Com os boosters instalados em pontos estratégicos, a companhia espera acelerar esse processo e tornar a distribuição mais eficiente. “Estamos atuando sobre uma das etapas mais sensíveis do abastecimento, que é a recuperação da rede depois de uma interrupção. Ao controlar a pressão em diferentes pontos, conseguimos dar mais velocidade à retomada e, ao mesmo tempo, trabalhar preventivamente para reduzir vazamentos e rompimentos”, explica o gerente executivo de Engenharia da Corsan, Giulio Capestrani.
Monitoramento será feito de forma remota
Os boosters são conjuntos de bombeamento de pequeno e médio porte instalados ao longo das redes de distribuição. Para definir os locais de instalação, a Corsan considera indicadores operacionais, histórico de ocorrências, modelagem hidráulica e simulações digitais.
A operação será monitorada remotamente por meio de telemetria pelo Centro de Operações Integradas (COI), em Porto Alegre. O sistema permitirá acompanhar o comportamento das redes e realizar ajustes conforme a necessidade.
Segundo Capestrani, o controle da pressão também amplia a capacidade de prevenção de problemas. “Pressão é uma das variáveis que mais influenciam a vida útil de uma rede. Quando conseguimos administrá-la ao longo do sistema, deixamos de atuar somente depois que um rompimento ocorre e ampliamos nossa capacidade de prevenção. É uma mudança na forma de operar a distribuição de água”, afirma.
Os equipamentos atuarão em aproximadamente 2,7 mil quilômetros de tubulações. A expectativa é que a redução de rompimentos também diminua a necessidade de escavações e intervenções para reparos, reduzindo impactos no trânsito e na rotina da população.
O projeto começou a ser estruturado após a privatização da Corsan, em 2023, a partir de estudos sobre o comportamento das redes e dos problemas registrados durante períodos de desabastecimento. A companhia desenvolveu internamente a metodologia de priorização, os estudos hidráulicos, os critérios de dimensionamento e a estratégia de operação.

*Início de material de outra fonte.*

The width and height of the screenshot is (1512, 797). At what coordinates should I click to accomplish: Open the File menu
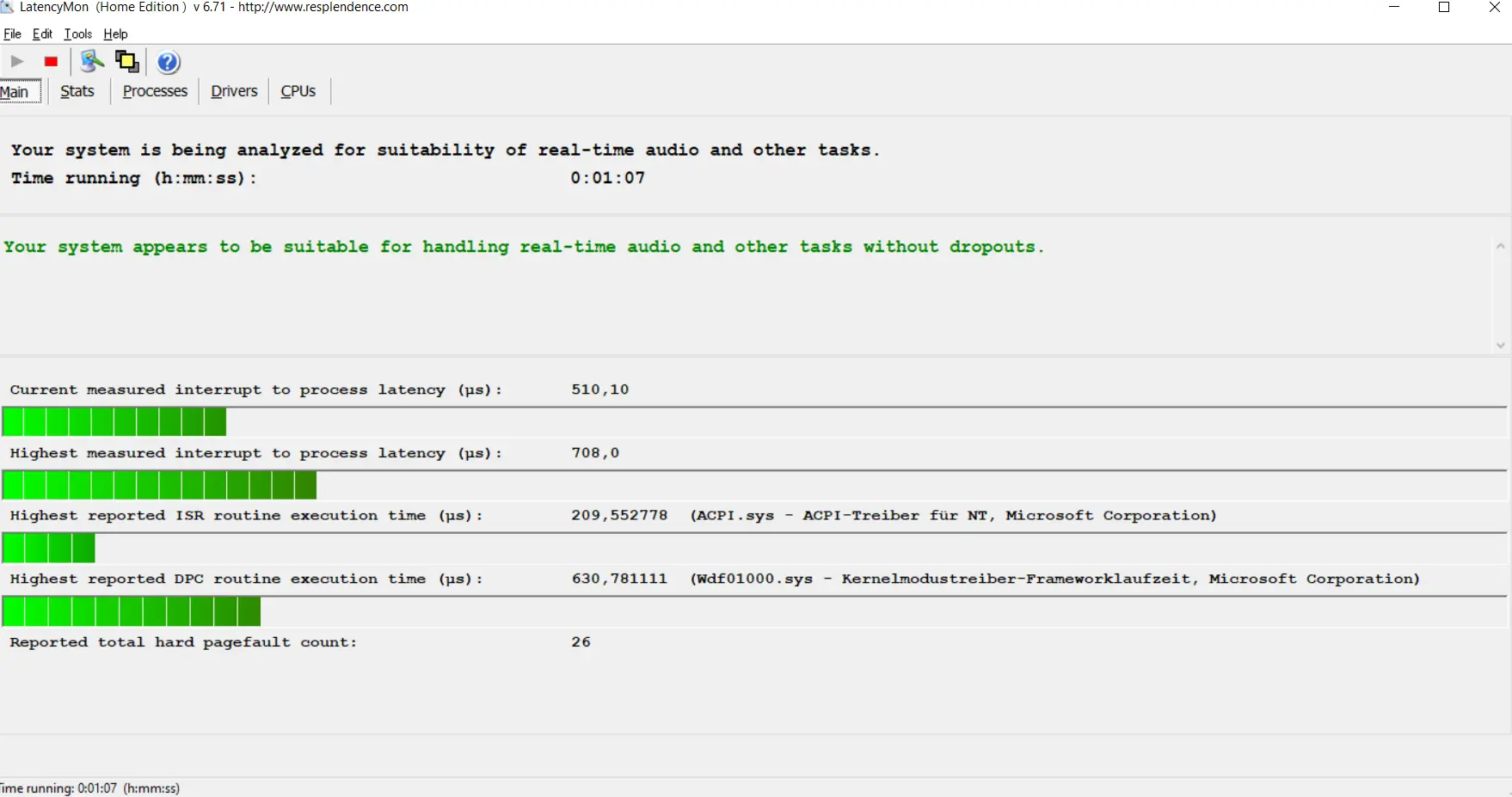pos(12,34)
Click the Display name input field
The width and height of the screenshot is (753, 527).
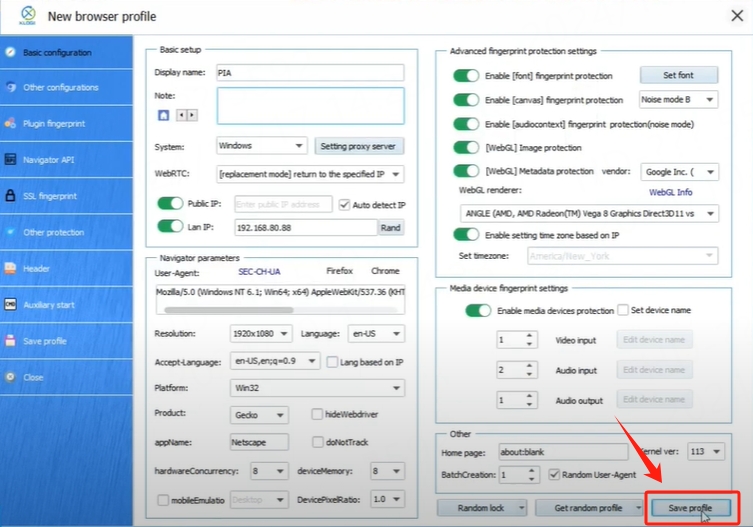(309, 72)
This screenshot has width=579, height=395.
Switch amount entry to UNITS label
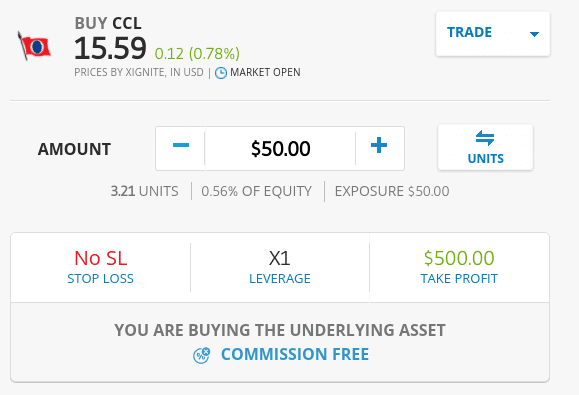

Além disso, foram criados dois modelos próprios de boosters de pequeno porte, que serão utilizados em 180 dos 209 pontos previstos.
O que muda para a população
Com a instalação dos equipamentos, a Corsan prevê:
- recuperação mais rápida do abastecimento após interrupções;
- redução de vazamentos e rompimentos;
- maior estabilidade na pressão da água;
- melhoria do abastecimento em regiões altas e distantes;
- redução do desperdício de água tratada;
- menos intervenções de manutenção nas ruas;
- maior capacidade de resposta durante períodos de alto consumo, principalmente no verão.
Municípios contemplados
Entre as cidades que receberão os equipamentos estão Cachoeirinha, Gravataí, Alvorada, Canoas, Viamão, Guaíba, Esteio, Sapucaia do Sul, Torres, Tramandaí, Santa Maria, Passo Fundo, Caxias do Sul, Bento Gonçalves, Erechim, Santa Cruz do Sul, São Borja, Santo Ângelo, Rio Grande do Sul, entre outras.